Are you kidding? No, seriously, it’s a great city. One of the best in Europe. I first visited it while shooting a music video for a well known Romanian DJ. I instantly fell in love with this place . Besides the depressing weather, everything else was an artist’s dream come true. People gathering in parks, squares, painting, singing, bicycles all around, boats, parties, beautiful girls and so on. They’re a happy nation, I remember waking up at 7AM going for my coffee. When I opened up the window I came to face this very cloudy, all shades of gray weather, despite of which, people were riding their bikes, just smiling and whistling.

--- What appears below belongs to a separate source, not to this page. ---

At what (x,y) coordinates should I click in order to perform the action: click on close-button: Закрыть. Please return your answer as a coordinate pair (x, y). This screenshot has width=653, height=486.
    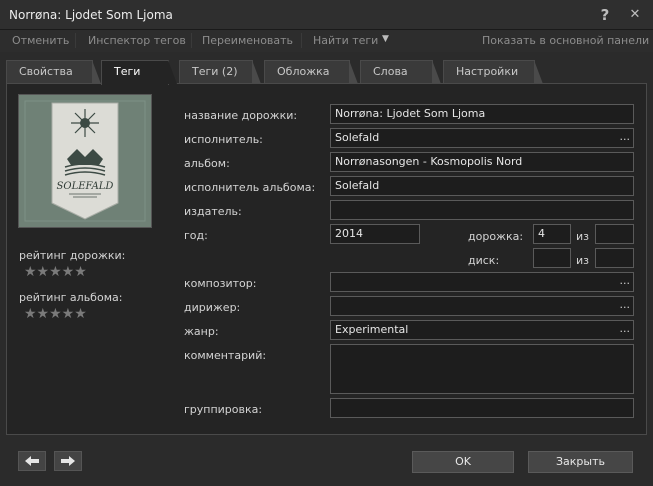
    Looking at the image, I should click on (580, 462).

INDG was hiring, and it was located in the heart of Amsterdam. I paid them a visit and loved the place. Had lots of fun there, met some amazing artists and made some good friends. I loved the fact that they had such diverse projects, web design, architectural viz, commercials, illustrations, concept art, you name it. One of the heaviest projects was the dutch airforce website: www.luchtmacht-experience.nl . (you can pick up images from here but just from the first page, the concepts belong to another colleague.)

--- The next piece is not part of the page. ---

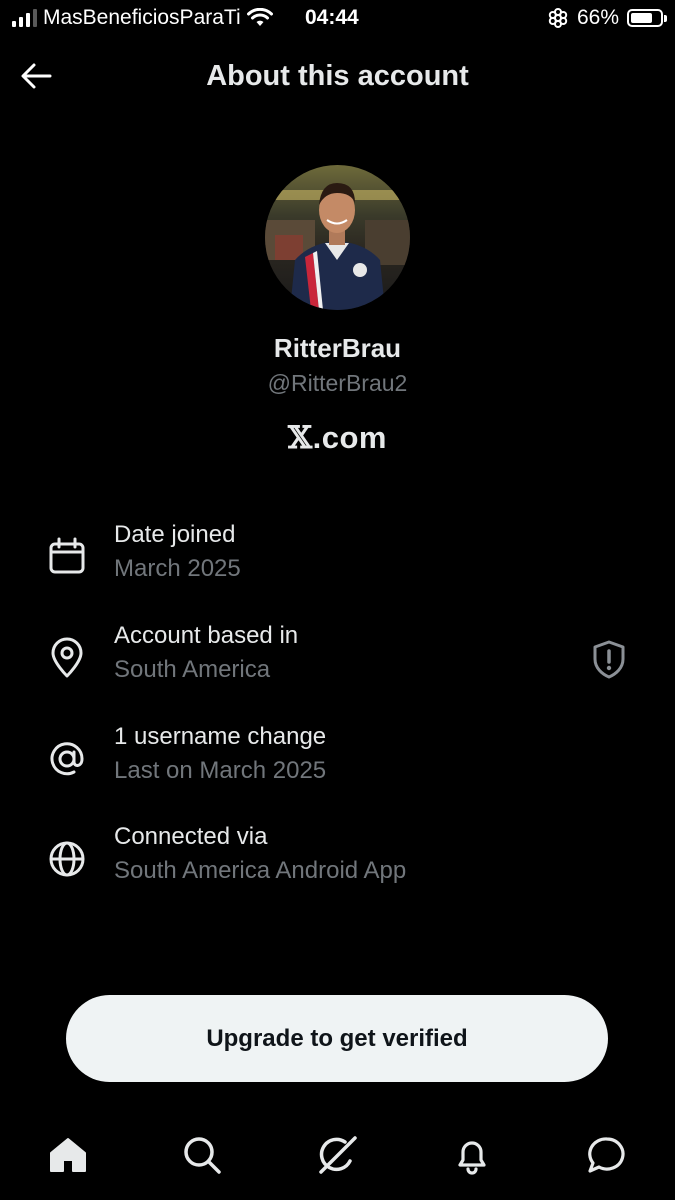  Describe the element at coordinates (598, 18) in the screenshot. I see `battery-percent: 66%` at that location.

There were a lot of great artists on the project team. I was in charge of projection painting, camera projection and animation for the locations. We visited lots of airbases in order to gather reference material. It was a really fun project.
Do you have any advice for aspiring cg artists?
Learn the basics, they never change: composition, colors, photography, animation etc. The computer is just a tool, don’t get caught in the technical details. Constantly try to upgrade your skills, don’t get satisfied simply by doing your task and then go home, because you’ll never be able to improve performance if you don’t pursue it. You’ll have to learn, study, develop and improve your art throughout your entire life…
What should students who want to become matte painters do to make their reels feel less flat?
Matte painting has entered the 3D era. Most of the old school painters switched to 3d software. If 10 years ago you only needed painting skills, now a 3D software is a must, therefore good knowledge of said software is also required. Call it a necessary evil, if you will. Lately you’re also required to do compositing by yourself as well. Knowing different fields will help your skill development a lot.
Should cg artists try to become more knowledgeable in a variety of fields? Would it be better for most people to pick one thing to excel at?
If I were you, I would go for specialization if were looking for a job in a big company, and generalist if I was fond of small companies. Even if you choose the generalist route you should still have a main skill. It’s a matter of self preservation. If you become the best modeler but you neglect all the other fields. One day you might regret it since technology is developing fast, and sooner or later you’ll have to switch to another job, simply because the only thing you chose to excel at became a new generation software’s job.